[EXERCISE]: From the records below, copy each line that has the word "computer" in it.

[RECORDS FOR THIS TASK]:

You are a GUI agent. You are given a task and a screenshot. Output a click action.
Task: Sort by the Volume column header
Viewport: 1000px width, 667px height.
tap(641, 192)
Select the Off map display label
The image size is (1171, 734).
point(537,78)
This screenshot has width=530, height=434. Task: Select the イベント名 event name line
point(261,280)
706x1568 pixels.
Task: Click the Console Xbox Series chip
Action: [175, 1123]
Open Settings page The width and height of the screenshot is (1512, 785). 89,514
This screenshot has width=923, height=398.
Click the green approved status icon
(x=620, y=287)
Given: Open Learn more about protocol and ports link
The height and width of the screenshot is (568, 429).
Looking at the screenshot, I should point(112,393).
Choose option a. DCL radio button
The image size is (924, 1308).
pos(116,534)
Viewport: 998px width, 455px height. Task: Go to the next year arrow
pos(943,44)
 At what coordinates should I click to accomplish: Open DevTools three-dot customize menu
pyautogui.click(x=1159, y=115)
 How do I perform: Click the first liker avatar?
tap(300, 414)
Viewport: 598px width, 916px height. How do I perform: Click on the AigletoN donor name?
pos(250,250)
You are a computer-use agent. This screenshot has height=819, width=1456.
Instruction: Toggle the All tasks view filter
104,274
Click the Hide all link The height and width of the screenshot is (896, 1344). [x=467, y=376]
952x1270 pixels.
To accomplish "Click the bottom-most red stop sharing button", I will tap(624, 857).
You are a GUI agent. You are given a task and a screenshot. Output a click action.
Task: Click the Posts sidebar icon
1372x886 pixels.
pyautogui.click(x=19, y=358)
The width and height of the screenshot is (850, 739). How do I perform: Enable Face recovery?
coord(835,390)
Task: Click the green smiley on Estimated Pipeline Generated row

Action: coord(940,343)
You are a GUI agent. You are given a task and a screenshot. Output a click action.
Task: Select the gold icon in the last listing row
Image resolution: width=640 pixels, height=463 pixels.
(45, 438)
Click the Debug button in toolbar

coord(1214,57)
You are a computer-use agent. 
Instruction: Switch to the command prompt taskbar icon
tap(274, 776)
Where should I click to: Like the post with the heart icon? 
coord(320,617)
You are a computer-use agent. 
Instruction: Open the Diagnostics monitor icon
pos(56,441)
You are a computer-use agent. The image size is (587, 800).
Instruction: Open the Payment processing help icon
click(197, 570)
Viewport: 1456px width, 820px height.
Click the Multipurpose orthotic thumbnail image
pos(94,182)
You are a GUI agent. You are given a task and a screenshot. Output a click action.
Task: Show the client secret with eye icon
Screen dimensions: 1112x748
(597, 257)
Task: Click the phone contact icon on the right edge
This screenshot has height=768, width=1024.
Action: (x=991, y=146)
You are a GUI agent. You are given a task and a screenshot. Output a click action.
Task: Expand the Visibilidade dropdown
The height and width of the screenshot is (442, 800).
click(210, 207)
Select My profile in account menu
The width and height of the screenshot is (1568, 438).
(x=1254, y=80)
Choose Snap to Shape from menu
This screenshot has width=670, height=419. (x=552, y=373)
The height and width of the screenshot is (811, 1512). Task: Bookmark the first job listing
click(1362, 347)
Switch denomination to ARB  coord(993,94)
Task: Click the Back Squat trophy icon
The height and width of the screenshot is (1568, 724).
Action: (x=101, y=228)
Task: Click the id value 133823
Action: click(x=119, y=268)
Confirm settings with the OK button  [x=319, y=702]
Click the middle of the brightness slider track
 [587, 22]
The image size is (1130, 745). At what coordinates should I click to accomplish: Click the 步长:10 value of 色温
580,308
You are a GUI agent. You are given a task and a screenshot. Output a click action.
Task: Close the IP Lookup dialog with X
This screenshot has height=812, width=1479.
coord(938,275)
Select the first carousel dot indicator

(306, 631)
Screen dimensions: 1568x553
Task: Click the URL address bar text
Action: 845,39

[EXERCISE OUTPUT]:
You are a computer-use agent. This screenshot has height=819, width=1456.
You are a computer-use agent. 
You are a computer-use agent. 
You are a computer-use agent. The image size is (587, 800).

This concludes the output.